What to do: The answer must consist of the entries, copied exactly and in full.

Dataset records section start

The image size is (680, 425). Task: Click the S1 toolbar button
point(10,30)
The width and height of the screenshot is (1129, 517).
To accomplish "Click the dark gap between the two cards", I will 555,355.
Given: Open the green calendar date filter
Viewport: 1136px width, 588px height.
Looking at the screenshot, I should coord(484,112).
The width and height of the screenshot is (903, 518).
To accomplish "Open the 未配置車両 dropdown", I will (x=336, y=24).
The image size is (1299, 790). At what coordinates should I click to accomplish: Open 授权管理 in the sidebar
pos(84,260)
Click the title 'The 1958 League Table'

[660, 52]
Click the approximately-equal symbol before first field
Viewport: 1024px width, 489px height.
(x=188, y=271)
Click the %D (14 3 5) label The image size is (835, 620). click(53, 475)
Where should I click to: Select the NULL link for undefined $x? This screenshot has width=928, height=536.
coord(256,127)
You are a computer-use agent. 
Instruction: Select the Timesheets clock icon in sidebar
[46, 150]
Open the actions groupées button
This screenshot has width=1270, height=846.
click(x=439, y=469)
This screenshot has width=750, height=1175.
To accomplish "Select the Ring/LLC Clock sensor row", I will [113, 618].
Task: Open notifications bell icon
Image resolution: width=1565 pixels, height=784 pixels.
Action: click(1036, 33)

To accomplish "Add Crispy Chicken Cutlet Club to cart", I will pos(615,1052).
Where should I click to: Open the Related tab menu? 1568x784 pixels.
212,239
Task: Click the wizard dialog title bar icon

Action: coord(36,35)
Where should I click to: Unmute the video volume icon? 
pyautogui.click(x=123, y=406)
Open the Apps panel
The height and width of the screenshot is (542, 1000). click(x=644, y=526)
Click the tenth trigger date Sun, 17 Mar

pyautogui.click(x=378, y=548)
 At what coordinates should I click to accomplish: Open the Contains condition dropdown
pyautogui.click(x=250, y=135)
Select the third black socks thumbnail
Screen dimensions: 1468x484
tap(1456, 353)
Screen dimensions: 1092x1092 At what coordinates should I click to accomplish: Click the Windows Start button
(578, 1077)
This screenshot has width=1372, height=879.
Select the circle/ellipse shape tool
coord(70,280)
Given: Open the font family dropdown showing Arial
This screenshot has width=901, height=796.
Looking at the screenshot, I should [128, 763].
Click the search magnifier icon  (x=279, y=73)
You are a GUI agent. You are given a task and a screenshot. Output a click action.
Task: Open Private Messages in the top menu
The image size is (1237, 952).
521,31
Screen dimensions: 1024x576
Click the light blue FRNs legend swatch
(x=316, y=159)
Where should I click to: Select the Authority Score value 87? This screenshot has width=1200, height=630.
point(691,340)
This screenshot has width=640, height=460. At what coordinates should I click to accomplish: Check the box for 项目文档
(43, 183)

Dataset records section end

Exercise answer:
The image size is (680, 425). Task: Click the S1 toolbar button
point(10,30)
The width and height of the screenshot is (1129, 517).
To accomplish "Click the dark gap between the two cards", I will 555,355.
Given: Open the green calendar date filter
Viewport: 1136px width, 588px height.
Looking at the screenshot, I should coord(484,112).
The width and height of the screenshot is (903, 518).
To accomplish "Open the 未配置車両 dropdown", I will (x=336, y=24).
The image size is (1299, 790). At what coordinates should I click to accomplish: Open 授权管理 in the sidebar
pos(84,260)
Click the title 'The 1958 League Table'

[660, 52]
Click the approximately-equal symbol before first field
Viewport: 1024px width, 489px height.
(x=188, y=271)
Click the %D (14 3 5) label The image size is (835, 620). click(53, 475)
Where should I click to: Select the NULL link for undefined $x? This screenshot has width=928, height=536.
coord(256,127)
You are a computer-use agent. 
Instruction: Select the Timesheets clock icon in sidebar
[46, 150]
Open the actions groupées button
This screenshot has width=1270, height=846.
click(x=439, y=469)
This screenshot has width=750, height=1175.
To accomplish "Select the Ring/LLC Clock sensor row", I will [113, 618].
Task: Open notifications bell icon
Image resolution: width=1565 pixels, height=784 pixels.
Action: click(1036, 33)

To accomplish "Add Crispy Chicken Cutlet Club to cart", I will pos(615,1052).
Where should I click to: Open the Related tab menu? 1568x784 pixels.
212,239
Task: Click the wizard dialog title bar icon

Action: coord(36,35)
Where should I click to: Unmute the video volume icon? 
pyautogui.click(x=123, y=406)
Open the Apps panel
The height and width of the screenshot is (542, 1000). click(x=644, y=526)
Click the tenth trigger date Sun, 17 Mar

pyautogui.click(x=378, y=548)
 At what coordinates should I click to accomplish: Open the Contains condition dropdown
pyautogui.click(x=250, y=135)
Select the third black socks thumbnail
Screen dimensions: 1468x484
tap(1456, 353)
Screen dimensions: 1092x1092 At what coordinates should I click to accomplish: Click the Windows Start button
(578, 1077)
This screenshot has width=1372, height=879.
Select the circle/ellipse shape tool
coord(70,280)
Given: Open the font family dropdown showing Arial
This screenshot has width=901, height=796.
Looking at the screenshot, I should [128, 763].
Click the search magnifier icon  (x=279, y=73)
You are a GUI agent. You are given a task and a screenshot. Output a click action.
Task: Open Private Messages in the top menu
The image size is (1237, 952).
521,31
Screen dimensions: 1024x576
Click the light blue FRNs legend swatch
(x=316, y=159)
Where should I click to: Select the Authority Score value 87? This screenshot has width=1200, height=630.
point(691,340)
This screenshot has width=640, height=460. At what coordinates should I click to accomplish: Check the box for 项目文档
(43, 183)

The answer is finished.